Genome-wide prediction of G4 DNA as regulatory motifs: role in Escherichia coli global regulation - PubMed (original) (raw)
Comparative Study
Genome-wide prediction of G4 DNA as regulatory motifs: role in Escherichia coli global regulation
Pooja Rawal et al. Genome Res. 2006 May.
Abstract
The role of nonlinear DNA in replication, recombination, and transcription has become evident in recent years.

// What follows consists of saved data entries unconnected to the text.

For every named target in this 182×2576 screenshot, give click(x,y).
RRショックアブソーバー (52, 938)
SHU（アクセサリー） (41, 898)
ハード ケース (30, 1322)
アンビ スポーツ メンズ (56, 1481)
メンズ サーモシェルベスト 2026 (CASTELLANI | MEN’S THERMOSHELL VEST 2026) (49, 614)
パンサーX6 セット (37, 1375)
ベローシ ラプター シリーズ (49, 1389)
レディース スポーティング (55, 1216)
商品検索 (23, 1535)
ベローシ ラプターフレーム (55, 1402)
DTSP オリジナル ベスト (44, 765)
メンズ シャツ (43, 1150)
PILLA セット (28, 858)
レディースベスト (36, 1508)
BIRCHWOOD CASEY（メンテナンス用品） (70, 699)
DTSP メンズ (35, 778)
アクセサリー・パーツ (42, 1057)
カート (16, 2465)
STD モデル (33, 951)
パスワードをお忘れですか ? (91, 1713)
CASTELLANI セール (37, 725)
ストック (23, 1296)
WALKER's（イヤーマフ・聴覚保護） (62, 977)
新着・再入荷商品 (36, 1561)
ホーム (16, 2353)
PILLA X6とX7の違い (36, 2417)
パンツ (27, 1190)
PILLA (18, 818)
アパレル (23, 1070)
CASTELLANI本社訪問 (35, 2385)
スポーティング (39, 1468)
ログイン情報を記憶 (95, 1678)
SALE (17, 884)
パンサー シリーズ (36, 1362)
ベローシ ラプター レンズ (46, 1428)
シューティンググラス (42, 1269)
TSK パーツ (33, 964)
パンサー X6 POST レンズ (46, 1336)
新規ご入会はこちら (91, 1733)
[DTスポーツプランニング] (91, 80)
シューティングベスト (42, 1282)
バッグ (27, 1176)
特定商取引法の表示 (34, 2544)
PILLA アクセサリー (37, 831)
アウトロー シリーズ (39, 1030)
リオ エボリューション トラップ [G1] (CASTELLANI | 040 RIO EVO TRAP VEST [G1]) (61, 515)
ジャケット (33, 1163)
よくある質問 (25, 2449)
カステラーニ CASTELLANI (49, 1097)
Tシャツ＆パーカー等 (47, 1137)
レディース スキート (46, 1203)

Although several studies have predicted and characterized regulatory elements at the sequence level, very few have investigated DNA structure as regulatory motifs. Here, using G-quadruplex or G4 DNA motifs as a model, we have researched the role of DNA structure in transcription on a genome-wide scale. Analyses of >61,000 open reading frames (ORFs) across 18 prokaryotes show enrichment of G4 motifs in regulatory regions and indicate its predominance within promoters of genes pertaining to transcription, secondary metabolite biosynthesis, and signal transduction. Based on this, we predict that G4 DNA may present regulatory signals. This is supported by conserved G4 motifs in promoters of orthologous genes across phylogenetically distant organisms. We hypothesized a regulatory role of G4 DNA during supercoiling stress, when duplex destabilization may result in G4 formation. This is in line with our observations from target site analysis for 55 DNA-binding proteins in Escherichia coli, which reveals significant (P<0.001) association of G4 motifs with target sites of global regulators FIS and Lrp and the sigma factor RpoD (sigma70). These factors together control >1000 genes in the early growth phase and are believed to be induced by supercoiled DNA. We also predict G4 motif-induced supercoiling sensitivity for >30 operons in E. coli, and our findings implicate G4 DNA in DNA-topology-mediated global gene regulation in E. coli.
Figures
Figure 1.
Schematic representation of G4 motif. (A) Hydrogen-bonded G-tetrad with K+ (Na+ also stabilizes a G-tetrad); each guanine in this planar array is contributed from different G-runs, which are separated by intervening loops in an intramolecular motif. (B,C) Intramolecular folding pattern showing stem and loop organization in an antiparallel (B) and parallel (C) conformation of a G4 motif, where the planes represent each tetrad unit and are stacked to form the stem of the motif.
Figure 2.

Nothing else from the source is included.